EXERCISE REQUIREMENTS: Exact reproduction required: the lines below from the line with "Pick the NOVEMBER 21 preset period" to the line with "Task: Click the 51.04", both ends included, and no others.

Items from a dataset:
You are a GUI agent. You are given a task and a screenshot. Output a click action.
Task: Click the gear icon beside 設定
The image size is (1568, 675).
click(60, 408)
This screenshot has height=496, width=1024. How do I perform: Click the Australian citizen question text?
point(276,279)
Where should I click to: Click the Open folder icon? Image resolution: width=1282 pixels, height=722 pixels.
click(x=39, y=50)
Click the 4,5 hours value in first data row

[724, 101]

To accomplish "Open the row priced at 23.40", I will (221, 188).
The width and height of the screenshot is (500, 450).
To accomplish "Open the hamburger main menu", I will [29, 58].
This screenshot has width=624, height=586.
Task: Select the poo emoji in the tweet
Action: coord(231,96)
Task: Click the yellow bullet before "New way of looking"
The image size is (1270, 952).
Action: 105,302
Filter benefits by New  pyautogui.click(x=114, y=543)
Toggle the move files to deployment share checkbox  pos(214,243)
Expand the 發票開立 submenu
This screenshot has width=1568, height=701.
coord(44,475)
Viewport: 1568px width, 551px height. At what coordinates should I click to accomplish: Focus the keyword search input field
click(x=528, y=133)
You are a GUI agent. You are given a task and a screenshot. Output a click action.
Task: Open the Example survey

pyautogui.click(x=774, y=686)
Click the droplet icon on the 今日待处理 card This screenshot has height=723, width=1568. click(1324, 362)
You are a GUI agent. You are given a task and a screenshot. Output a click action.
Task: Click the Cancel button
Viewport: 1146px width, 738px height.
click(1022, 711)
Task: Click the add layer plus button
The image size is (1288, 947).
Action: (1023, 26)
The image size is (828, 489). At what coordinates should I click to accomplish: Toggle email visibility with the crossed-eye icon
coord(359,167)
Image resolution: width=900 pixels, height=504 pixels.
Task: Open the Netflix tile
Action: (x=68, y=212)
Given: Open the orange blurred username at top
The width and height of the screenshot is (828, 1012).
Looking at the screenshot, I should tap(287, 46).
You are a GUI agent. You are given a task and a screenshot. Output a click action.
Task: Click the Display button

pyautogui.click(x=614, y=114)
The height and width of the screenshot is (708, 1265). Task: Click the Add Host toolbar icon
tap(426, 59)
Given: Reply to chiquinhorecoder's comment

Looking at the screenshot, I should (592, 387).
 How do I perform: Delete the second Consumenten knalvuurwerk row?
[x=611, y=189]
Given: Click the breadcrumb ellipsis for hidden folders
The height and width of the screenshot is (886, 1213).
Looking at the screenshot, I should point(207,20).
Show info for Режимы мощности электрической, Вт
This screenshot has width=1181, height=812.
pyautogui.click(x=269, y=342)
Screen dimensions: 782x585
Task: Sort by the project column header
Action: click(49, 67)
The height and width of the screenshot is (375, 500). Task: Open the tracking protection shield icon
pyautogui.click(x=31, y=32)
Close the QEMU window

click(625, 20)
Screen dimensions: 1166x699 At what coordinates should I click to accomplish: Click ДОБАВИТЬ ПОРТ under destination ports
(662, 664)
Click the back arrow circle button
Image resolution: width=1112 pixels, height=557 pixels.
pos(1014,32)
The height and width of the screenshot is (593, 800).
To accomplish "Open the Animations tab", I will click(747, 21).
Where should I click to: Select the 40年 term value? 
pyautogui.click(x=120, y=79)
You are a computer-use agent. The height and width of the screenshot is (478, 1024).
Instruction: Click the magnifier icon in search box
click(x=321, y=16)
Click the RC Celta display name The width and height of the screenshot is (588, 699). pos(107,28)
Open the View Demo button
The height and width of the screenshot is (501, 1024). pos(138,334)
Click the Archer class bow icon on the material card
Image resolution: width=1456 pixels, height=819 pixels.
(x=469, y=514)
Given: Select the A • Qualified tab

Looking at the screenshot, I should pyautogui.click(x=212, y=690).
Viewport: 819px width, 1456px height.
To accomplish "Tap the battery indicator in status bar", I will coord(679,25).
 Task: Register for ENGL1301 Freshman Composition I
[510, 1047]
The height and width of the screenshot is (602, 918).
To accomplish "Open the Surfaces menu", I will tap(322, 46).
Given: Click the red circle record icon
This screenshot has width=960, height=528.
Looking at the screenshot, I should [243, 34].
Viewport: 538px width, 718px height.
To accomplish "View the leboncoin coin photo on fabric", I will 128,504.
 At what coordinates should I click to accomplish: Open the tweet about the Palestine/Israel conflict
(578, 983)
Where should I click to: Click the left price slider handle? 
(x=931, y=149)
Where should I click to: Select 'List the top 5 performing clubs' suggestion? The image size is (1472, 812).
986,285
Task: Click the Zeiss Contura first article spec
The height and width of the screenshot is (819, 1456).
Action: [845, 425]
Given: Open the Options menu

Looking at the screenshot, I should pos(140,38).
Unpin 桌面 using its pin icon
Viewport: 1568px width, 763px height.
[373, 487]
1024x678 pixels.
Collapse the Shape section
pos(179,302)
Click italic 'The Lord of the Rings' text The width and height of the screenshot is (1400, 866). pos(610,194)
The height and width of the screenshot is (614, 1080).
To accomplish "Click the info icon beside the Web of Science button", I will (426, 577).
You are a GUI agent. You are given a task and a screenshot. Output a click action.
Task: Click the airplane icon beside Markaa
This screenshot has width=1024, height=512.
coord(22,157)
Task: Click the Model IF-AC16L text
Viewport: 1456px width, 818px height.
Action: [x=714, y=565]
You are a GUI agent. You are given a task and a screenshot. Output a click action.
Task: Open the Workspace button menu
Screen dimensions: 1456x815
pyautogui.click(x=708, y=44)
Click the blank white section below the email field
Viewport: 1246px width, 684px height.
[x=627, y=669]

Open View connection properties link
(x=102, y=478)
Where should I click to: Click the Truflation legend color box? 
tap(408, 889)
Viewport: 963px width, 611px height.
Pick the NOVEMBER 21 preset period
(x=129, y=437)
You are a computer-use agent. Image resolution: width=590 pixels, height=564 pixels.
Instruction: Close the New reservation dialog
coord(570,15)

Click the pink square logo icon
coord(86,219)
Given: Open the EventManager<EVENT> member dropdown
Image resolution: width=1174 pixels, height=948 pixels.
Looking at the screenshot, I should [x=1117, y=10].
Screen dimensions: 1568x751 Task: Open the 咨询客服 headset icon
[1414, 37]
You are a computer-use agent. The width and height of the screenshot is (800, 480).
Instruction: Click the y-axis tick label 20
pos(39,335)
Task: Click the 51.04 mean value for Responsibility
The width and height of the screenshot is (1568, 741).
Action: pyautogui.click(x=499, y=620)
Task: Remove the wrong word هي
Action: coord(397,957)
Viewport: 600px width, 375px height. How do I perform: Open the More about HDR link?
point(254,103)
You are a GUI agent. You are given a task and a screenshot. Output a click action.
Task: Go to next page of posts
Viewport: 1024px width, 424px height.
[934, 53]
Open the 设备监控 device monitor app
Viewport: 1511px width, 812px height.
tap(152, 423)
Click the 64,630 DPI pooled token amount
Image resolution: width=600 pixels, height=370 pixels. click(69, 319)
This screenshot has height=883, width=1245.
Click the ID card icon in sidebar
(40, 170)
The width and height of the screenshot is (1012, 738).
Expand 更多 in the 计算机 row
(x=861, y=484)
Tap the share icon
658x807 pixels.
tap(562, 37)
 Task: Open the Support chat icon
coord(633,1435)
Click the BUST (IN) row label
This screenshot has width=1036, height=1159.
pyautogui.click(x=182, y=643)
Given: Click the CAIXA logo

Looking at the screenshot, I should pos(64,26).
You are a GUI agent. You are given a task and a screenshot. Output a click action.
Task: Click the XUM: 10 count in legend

FINISHED EXERCISE:
Pick the NOVEMBER 21 preset period
(x=129, y=437)
You are a computer-use agent. Image resolution: width=590 pixels, height=564 pixels.
Instruction: Close the New reservation dialog
coord(570,15)

Click the pink square logo icon
coord(86,219)
Given: Open the EventManager<EVENT> member dropdown
Image resolution: width=1174 pixels, height=948 pixels.
Looking at the screenshot, I should [x=1117, y=10].
Screen dimensions: 1568x751 Task: Open the 咨询客服 headset icon
[1414, 37]
You are a computer-use agent. The width and height of the screenshot is (800, 480).
Instruction: Click the y-axis tick label 20
pos(39,335)
Task: Click the 51.04 mean value for Responsibility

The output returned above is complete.